In today’s high cost environment, the small to medium sized institution ($1 million to $50 million) portfolio can benefit from the all-in-one solution of the manager who acts as both a consultant on portfolio structure and objective statement design as well as the capable investment advisor, like Hartline, who can execute the plan.

What has changed to make this a viable solution?  There has been a tremendous consolidation of product with mutual funds and exchange traded funds (ETFs) over the past 10 years.  One can now buy entire sectors in either managed or indexed form in single securities.  The costs have decreased and the imbedded knowledge (not necessarily management, but structural design) has increased so that the products can be added to portfolios without significant overlap.

Hartline has managed entire endowments for many organizations over the past two decades and previously, its managers had experience of the same type for two decades before that.  Portfolio construction has much to do with diversification and establishment of appropriate ranges of asset types based on historical returns and volatility of each asset type.  Many are based on statistical assumptions (often faulty assumptions such as “the bell curve” – see Fooled by Randomness by Taleb).  Portfolio sector selection made by committees is often unresponsive to the quick moving realities of the current markets.  It is helpful to have managers like Hartline that can be communicative with their committees in ways that meet the needs of the organization.  They also can satisfy the committee’s need to deal with the liability of exercising their fiduciary duties to the organization.

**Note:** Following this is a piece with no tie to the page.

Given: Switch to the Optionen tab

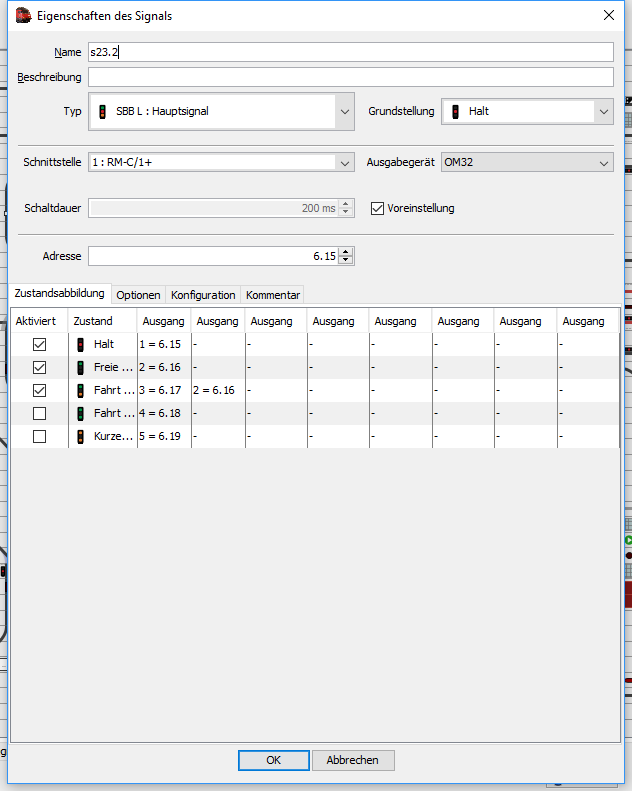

Coaching of the investment committee of a board by Hartline can be helpful when new members are added or a new topic or product is introduced to the fund.  It can also help in deflecting the constant marketing calls from everyone with product to sell.  Building knowledge is important in order to properly address the risks that are taken or avoided.  It is not enough to reject anything new under the guise that it is “too risky”.  Building vocabulary and knowledge will bring more potential opportunities to the organization (both in terms of risk and return).